Заработанную валюту они тратили на то, чтобы хоть как-то улучшить условия своего существования на родине. Вишневская и Ростропович, пока имели возможность выезжать за границу и работать там, привозили оттуда все, что можно: мебель, посуду, белье, холодильники, машины, рояли, одежду, нитки, растворимый кофе, колбасу, кастрюли, стиральный порошок, краску, доски и крышу для дачного домика (иностранные таможенники, наверное, сильно удивлялись содержимому их чемоданов и контейнеров). Так не проще ли вообще не возвращаться, а петь, играть и жить ТАМ? Мог ли возникнуть такой вопрос у честолюбивых артистов? Вполне. К тому же в родном театре, да и во всей творческой профессиональной среде вокруг них сгущалась атмосфера неприятия их провокационных поступков. Они, например, не захотели иметь дачу, как все, – в тех же Снегирях, где соседями могли бы быть так «любящие» их коллеги по работе. Дачу в Жуковке им подавай – суперэлитном поселке, построенном когда-то по указанию самого Иосифа Виссарионовича для академиков-атомщиков. Здесь они и прикупили для себя нехилый участочек с соснами-великанами, а другой приобрел Шостакович.
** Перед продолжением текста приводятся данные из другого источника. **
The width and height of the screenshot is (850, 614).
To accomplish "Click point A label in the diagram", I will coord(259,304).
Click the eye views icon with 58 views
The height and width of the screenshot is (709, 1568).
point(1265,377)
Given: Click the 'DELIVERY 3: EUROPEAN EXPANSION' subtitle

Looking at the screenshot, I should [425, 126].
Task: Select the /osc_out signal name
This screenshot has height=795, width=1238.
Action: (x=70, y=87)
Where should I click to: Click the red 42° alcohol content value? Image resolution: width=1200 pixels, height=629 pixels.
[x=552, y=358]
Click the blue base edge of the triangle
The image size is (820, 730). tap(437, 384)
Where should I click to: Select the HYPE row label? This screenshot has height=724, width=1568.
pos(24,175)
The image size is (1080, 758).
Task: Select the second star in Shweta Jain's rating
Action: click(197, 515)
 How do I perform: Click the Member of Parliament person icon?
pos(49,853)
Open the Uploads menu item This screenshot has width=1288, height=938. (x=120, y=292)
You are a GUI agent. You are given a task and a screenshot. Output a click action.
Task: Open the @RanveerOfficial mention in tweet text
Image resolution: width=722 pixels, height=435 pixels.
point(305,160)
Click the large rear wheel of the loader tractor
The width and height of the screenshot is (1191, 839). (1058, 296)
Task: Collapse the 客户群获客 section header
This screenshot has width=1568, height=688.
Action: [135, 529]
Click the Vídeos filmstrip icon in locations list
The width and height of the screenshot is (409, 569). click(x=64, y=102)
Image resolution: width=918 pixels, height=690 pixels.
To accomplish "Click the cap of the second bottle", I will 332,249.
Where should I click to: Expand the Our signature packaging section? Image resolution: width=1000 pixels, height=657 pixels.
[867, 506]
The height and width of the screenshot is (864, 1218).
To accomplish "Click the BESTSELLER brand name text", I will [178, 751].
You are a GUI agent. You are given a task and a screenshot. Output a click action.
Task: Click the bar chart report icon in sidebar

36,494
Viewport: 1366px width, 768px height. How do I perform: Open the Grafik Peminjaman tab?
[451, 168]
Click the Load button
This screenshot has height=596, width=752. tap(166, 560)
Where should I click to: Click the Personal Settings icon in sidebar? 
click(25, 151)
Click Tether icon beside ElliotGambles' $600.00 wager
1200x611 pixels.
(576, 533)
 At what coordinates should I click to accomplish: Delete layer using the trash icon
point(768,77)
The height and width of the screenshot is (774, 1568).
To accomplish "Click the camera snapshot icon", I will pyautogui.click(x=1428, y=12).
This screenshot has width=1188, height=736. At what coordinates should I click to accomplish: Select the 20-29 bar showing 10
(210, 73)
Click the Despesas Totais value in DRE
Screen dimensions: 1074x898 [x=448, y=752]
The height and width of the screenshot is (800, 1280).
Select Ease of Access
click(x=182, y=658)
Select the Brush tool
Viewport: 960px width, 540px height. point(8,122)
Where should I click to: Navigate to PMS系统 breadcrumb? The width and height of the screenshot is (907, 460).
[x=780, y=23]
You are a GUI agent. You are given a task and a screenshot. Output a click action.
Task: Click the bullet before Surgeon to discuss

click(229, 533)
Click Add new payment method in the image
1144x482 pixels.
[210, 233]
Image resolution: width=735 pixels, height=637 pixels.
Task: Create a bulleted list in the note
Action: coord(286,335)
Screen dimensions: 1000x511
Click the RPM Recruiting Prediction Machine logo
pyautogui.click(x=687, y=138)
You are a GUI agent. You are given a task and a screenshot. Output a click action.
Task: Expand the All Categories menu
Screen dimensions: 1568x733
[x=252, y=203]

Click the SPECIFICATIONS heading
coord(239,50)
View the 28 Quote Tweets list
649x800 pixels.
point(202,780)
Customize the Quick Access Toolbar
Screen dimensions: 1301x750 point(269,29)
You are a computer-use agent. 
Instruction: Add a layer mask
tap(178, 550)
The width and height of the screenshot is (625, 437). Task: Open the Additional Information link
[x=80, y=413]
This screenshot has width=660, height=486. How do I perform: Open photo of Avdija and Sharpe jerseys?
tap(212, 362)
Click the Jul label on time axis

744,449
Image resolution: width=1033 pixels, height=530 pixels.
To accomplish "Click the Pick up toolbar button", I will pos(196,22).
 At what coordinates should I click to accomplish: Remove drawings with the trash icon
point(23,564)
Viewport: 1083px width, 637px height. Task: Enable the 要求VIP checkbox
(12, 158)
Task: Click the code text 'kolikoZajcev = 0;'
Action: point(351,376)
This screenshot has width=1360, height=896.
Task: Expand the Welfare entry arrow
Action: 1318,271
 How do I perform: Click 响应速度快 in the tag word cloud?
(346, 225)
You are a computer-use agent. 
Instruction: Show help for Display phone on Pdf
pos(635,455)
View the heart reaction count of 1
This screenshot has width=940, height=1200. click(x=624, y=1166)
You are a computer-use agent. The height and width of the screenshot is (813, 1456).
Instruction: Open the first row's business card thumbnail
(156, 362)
Ходили друг к другу в гости, по пути встречаясь с Андреем Сахаровым (тем самым академиком), в ту пору крепко озабоченным необходимостью гуманизации советской политической системы. Другими соседями были высокопоставленные советские чиновники, например, зампред Совмина СССР Владимир Кириллин (с которым Ростропович любил «раздавить бутылку»), министр внутренних дел Николай Щелоков – с ним и его женой Светланой артисты дружили семьями, часто совместно обедали не только на даче, но и дома в Брюсовом переулке. Министр очень хорошо относился к Ростроповичу и Вишневской, помог ей получить орден Ленина в 1971 году. Он вообще был меценатом – дружил с Ильей Глазуновым, помогал ему и в жизни, и в труде. В общем, неплохо.
На своей даче в Жуковке Ростропович и Вишневская любезно предложили осенью 1969 года пожить Александру Солженицыну, на что писатель согласился. Возникает, конечно, вопрос: как он мог жить там без прописки (это ведь не нынешнее время)? Участковый милиционер обязан был проверить сей факт в течение двадцати четырех часов. Но поселок-то закрытый, охраняемый! Спасибо еще и Щелокову, видимо позвонившему тому самому участковому с просьбой не трогать будущего нобелевского лауреата: пусть пишет! А еще Николай Анисимович снабжал Солженицына секретными архивными картами во время работы писателя над «Красным колесом». Такие вот широкие знакомства…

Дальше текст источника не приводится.